|
Waquoit Bay Reserve, Massachusetts
Soil Types
Because Cape Cod is so young, the glacial materials have not been significantly altered. The result is a sandy porous soil with weakly developed soil horizons. The parent materials for most of the Mashpee outwash plain soils are the sands and gravels mixed with some pebbles and small boulder gravel that were deposited by meltwater streams. Clay and silt lenses generally are found in deeper sediments to the south. The porous soils support rapid percolation of rain, nutrients and contaminants into the subsoil and eventually to the groundwater, a feature that has many ramifications for watershed protection issues.
The rapid leaching of moisture and nutrients from the top soil horizons forms the podzolic soils commonly found in the Waquoit Bay region. Cape Cod's podzolic soils are only a few inches to several feet thick and generally do not support a rich flora and fauna. These soils are highly acidic in nature, and are classified as dry, coarse, sandy soils with slopes of less than 15 percent.

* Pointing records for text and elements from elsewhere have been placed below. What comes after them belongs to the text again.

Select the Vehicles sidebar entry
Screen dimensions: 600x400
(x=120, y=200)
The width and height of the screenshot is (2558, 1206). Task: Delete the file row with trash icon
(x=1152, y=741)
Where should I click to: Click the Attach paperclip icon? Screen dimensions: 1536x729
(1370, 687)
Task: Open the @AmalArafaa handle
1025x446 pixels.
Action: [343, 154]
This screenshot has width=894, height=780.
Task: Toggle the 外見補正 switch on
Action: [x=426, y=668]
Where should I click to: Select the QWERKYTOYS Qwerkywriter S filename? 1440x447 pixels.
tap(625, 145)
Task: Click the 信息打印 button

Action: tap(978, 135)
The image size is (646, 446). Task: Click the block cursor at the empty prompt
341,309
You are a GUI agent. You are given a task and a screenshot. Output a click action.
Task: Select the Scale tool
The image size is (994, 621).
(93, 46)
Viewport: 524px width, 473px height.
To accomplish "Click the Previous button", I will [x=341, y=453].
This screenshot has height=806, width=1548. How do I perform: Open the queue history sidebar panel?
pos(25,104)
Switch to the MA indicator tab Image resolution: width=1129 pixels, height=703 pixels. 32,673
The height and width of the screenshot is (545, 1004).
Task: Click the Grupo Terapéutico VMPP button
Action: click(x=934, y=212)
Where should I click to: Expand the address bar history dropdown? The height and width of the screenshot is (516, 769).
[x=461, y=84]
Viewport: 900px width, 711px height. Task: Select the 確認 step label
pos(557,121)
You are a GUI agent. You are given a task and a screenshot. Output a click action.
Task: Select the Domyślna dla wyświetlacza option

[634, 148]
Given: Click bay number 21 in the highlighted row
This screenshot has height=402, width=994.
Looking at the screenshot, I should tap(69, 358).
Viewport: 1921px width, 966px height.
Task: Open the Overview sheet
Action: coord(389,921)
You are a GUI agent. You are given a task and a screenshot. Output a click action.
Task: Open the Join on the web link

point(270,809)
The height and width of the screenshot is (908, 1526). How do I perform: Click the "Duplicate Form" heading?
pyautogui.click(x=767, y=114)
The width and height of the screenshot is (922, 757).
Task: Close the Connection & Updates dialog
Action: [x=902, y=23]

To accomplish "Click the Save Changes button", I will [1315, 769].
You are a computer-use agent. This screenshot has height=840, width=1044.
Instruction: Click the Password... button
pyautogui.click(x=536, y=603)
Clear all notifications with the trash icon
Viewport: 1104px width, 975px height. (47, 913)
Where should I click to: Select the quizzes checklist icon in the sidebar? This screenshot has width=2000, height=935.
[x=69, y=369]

Other soils found in the coastal areas of the reserve include the saltmarsh soils subjected to regular tidal flooding and the muck deposits found in surface depressions where the water table generally is at or near the surface. Beach materials that form the bars and spits off the South Cape Beach and Washburn Island barrier beach complex are composed primarily of sand, but contain some cobbles and pebbles as well. Dune materials, composed of quartose sands, rounded by wind and wave action are very young (between 10 and several hundred years old) and are generally less than 20 feet thick.